1. How to fully decipher the (digital) information content of the genome
2. How to do all-vs-all comparisons of 1000s of genomes
3. How to extract protein and gene regulatory networks from 1 & 2
4. How to integrate multiple high-throughout data types dependably
5. How to visualize & explore large-scale, multi-dimensional data
6. How to convert static network maps into dynamic mathematical models
7. How to predict protein function ab initio
8. How to identify signatures for cellular states (e.g. healthy vs. diseased)
9. How to build hierarchical models across multiple scales of time & space
10. How to reduce complex multi-dimensional models to underlying principles
11. Text searching to bring the literature and experimental data together

How do you get biologists and engineers with expertise in experimental design and execution to join forces with computer scientists and mathematicians with expertise in algorithm development, and have everyone agree on the choice of model system, biological process, and strategies for investigating it? For systems biology research to be effective, that’s what has to happen.

First, it is helpful to have all of the team members in one location, rather than spread across several academic departments.
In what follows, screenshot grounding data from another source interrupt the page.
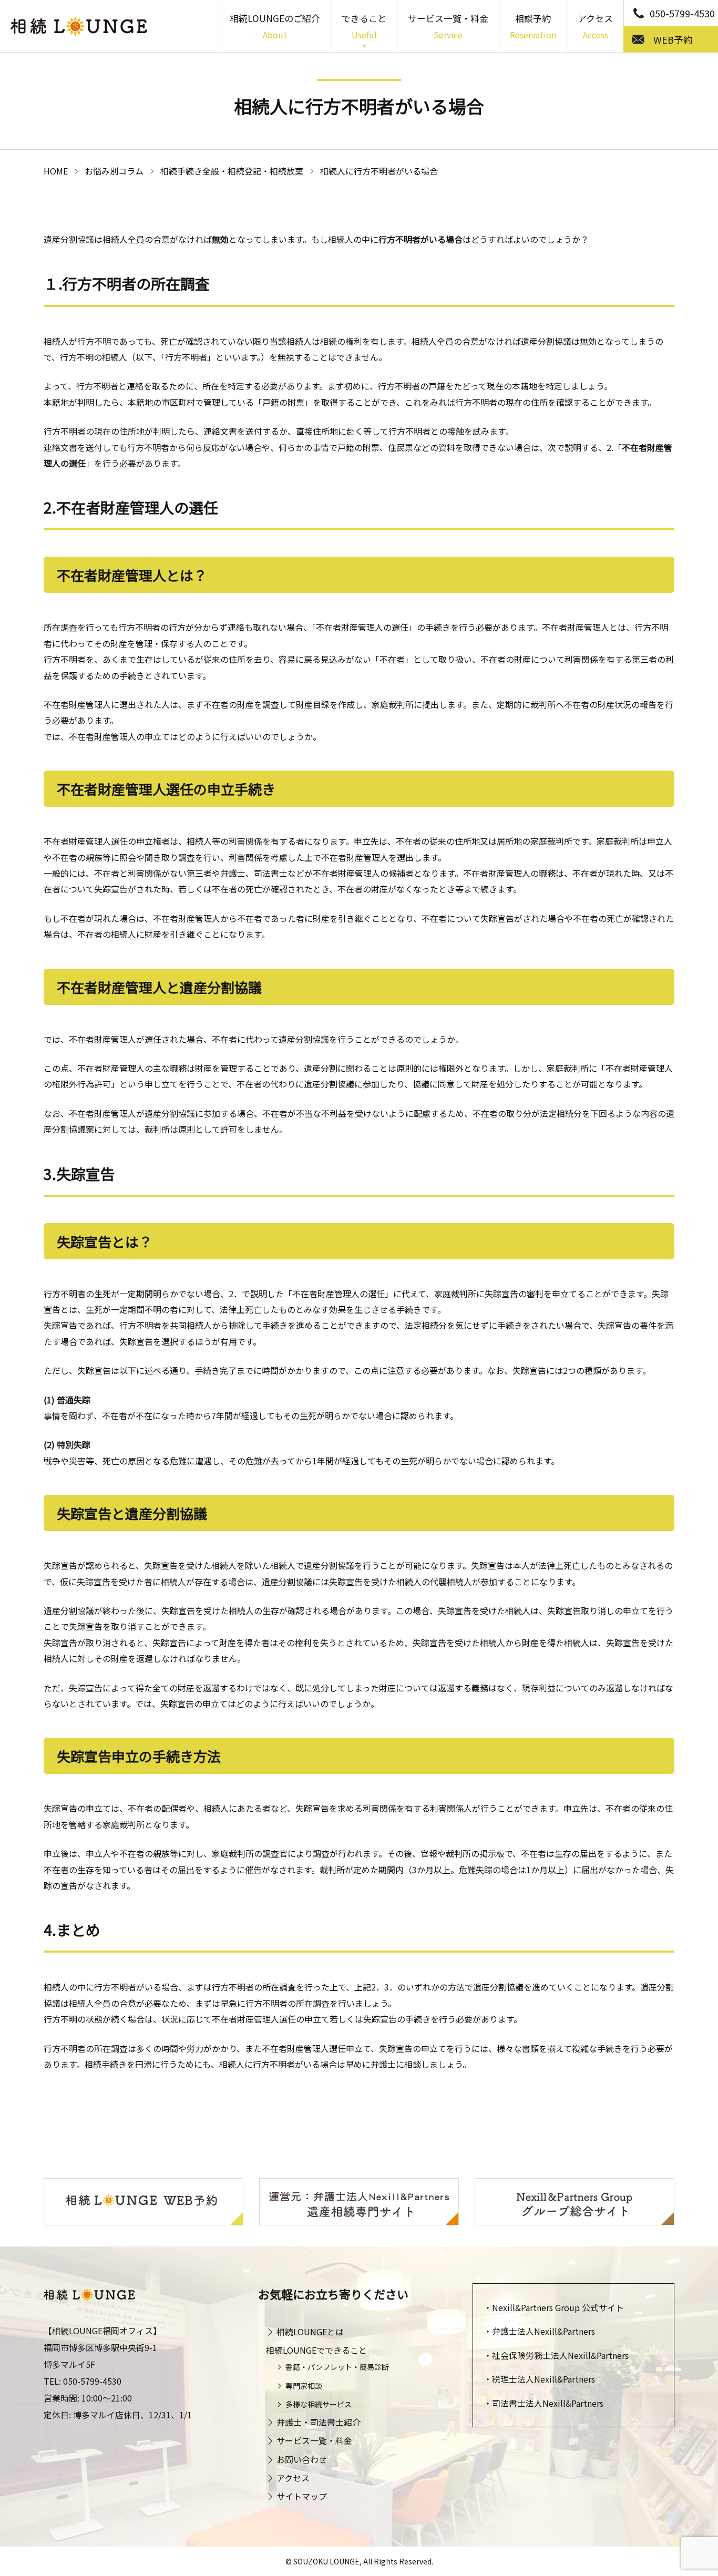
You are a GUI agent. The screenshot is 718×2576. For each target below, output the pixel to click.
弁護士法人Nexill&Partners (543, 2331)
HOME (56, 171)
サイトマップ (301, 2496)
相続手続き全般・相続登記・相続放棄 (231, 171)
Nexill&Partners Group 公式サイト (558, 2307)
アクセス (595, 26)
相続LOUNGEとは (310, 2331)
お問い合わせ (301, 2459)
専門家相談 (303, 2385)
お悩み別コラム (114, 171)
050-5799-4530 (682, 13)
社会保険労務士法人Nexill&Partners (560, 2355)
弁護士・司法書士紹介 (318, 2422)
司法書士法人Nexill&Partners (547, 2403)
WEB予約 (673, 39)
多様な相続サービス (318, 2404)
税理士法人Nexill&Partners (543, 2379)
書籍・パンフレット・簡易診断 (337, 2367)
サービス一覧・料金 (448, 26)
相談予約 (533, 26)
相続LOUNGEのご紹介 (275, 26)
Second, interactions among team members will be more or less productive, depending on the amount of cross-disciplinary training and experience possessed by the team members; their willingness to learn new languages of science (e.g., non-biologists learning the language of biology) and sets of concepts; and the respect each has for the knowledge and experience of the others.

Experimentalists want to be seen as more than “technicians” and computational biologists as more than just “programmers.” Thus, the organizational culture must be developed in a way that communication works well within the teams.

Team-oriented science poses predictable difficulties in terms of ownership of data, proper attribution/credit in terms of journal authorship, and career advancement for the individual members. For people to be motivated to invest significant energy into systems biology research, there must be effective metrics for success that reward individual team members accordingly.

Because systems biology is new and considered risky, funding the research through federal grants is more difficult, given the conservative temperament of many study sections. The problem is exacerbated by the high costs involved with global data collection and analysis. A viable project might well exceed the limits of a standard R01 NIH research grant. Thus, sustainable sources of funding must be identified and procured.

Scientists pursuing systems biology research are meeting these challenges by establishing their own institutes or organizations. There is a “self selection” for interested team-oriented investigators who want to practice biology in a cross-disciplinary or inter-disciplinary context. Such organizations poise themselves midway between academia and industry. They keep the freedom of relatively unconstrained intellectual pursuit and long-terms goals, yet establish implementation strategies closer to what one might find in industry (i.e., interdisciplinary teams and centralized high-throughput facilities.

Even after the field of systems biology is established, fulfilling its promise will require that changes occur across a broader context of inquiry and training. For example, primary care physicians will need to become more sophisticated about genetics and its effects on preventive, predictive and personalized medicine.